Division of Pathology, Matsuyama-shimin Hospital, Matsuyama, Ehime, 790-0067, and Department of Pathology, Kochi Medical School, Kochi University, Japan.

Published: June 2007

Sclerosing lipogranuloma (SLG) is a rare disease that occurs in the male genital region. We report here three cases of SLG, including two of Y-shaped lesions in the penile base forming an intrascrotal mass, as well as a patient with a mass in the epidydimal region. All three lesions histologically exhibited formation of multiple granulomas consisting of multinucleated giant cells and epithelioid cells, in the fibroadipose tissue or around the epidydimis, in association with eosinophil infiltration. Membranocystic changes were found within the cytoplasm of multinucleated cells.

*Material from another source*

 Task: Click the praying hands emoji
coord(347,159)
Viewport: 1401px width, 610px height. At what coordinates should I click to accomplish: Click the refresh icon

In the two patients with scrotal lesions, membranocystic changes were positive for diastase-PAS reaction and on Sudan black B staining in dewaxed sections. CD68 staining was strongly positive in multinucleated giant cells and epithelioid cells. Most of the lymphocytes infiltrating the lesions were T cells associated with some S-100-positive dendritic cells. T-cell mediated immune reaction appears to be important in the histogenesis of SLG. The histogenesis is generally considered to be a foreign-body reaction to degenerated or damaged fatty tissue or lipids, but no apparent causative factors can be identified in some reported cases. All three patients in the present study had a good clinical course after biopsy or surgical excision. We thus report three cases of SLG including an unusual case in the epidydimal region, with some considerations regarding the histogenesis of SLG.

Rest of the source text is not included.